Coursera and the like are largely aimed at receiving supplemental university-level education, with the participants in some case asked to take tests and thus receive attestation and in some cases not.

Among the university programs perhaps the best known online education system is MIT’s OpenCourseWare. The site offers not only professors’ video but also the accompanying written materials. And similar opportunities are offered by many American universities.

Britain has taken a different path, unifying the courses of various universities on one platform under the brand of the Open University. Studying here is not free, but the cost of online courses is significantly less than what it would cost to attend a university in the traditional manner.

At the same time, this entails the creation of a high-tech product, as simply placing a professor’s video lectures online is not sufficient – there should also be a feedback system.

This market is experiencing a real boom. Coursera, founded in August 2012, in several months’ time had already attracted millions of users and more than $20 million from venture investors. The users of another popular platform – Udacity – already number over a million and the project has attracted $15 million in investment. Harvard and MIT have spent 30 million of their own funds on developing the edX platform.

It is clear that such major investments are not being made for nothing: the developers are counting on the profitability of their product. Although the creators of online education platforms declare that their aim is make education more accessible, most of them for now are not free. But not all of them.

For example, the most successful such project to date is the noncommercial Khan Academy, founded in 2006 by the MIT and Harvard graduate Salman Khan, getting by on the donations of philanthropic funds. The academy’s website has several thousand free lectures and practical problem sets on mathematics, economics and other sciences.

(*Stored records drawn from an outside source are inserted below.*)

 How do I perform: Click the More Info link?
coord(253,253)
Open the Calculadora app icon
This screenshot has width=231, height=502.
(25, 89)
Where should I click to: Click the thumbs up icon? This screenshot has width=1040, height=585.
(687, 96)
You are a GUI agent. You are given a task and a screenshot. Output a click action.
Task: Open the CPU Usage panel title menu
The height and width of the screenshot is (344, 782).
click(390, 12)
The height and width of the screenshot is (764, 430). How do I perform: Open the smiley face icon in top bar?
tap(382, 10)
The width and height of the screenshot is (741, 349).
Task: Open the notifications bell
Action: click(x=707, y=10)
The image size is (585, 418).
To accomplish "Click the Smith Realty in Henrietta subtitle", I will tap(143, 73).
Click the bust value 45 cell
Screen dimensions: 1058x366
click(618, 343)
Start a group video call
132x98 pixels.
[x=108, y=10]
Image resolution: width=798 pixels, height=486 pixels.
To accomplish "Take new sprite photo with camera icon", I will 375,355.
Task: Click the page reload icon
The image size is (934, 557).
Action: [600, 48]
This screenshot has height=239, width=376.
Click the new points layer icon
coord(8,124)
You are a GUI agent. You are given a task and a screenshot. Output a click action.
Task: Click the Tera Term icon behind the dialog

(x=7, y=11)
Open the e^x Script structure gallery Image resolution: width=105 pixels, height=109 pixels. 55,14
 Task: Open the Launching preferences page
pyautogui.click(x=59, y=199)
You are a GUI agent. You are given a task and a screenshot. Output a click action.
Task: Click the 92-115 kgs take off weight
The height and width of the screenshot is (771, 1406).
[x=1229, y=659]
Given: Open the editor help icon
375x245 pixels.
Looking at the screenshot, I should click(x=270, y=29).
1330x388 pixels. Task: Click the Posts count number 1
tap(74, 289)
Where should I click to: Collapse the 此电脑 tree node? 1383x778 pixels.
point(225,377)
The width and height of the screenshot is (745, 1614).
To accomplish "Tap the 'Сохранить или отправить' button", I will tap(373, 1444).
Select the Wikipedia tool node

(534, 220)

Russian universities for now are just trying to find their niche on this unbridled but also very dynamic world market for remote educational services. Russian systems of online education are almost imperceptible. At the same time the potential demand for receiving knowledge “without leaving home” in Russia should not be underestimated. In the future this approach to education could become critical, especially in places where for one reason or another it is difficult or expensive to retain Russian language specialists.

The simplest example is the creation of an accessible platform for the study of the Russian language, including both lectures and practical lessons of various levels of complexity which could be useful to both migrants coming to Russia and our compatriots abroad, their children and even Russian language teachers. Such remote education programs could become a rather powerful instrument of Russia’s soft power, particularly in the CIS and Baltic states.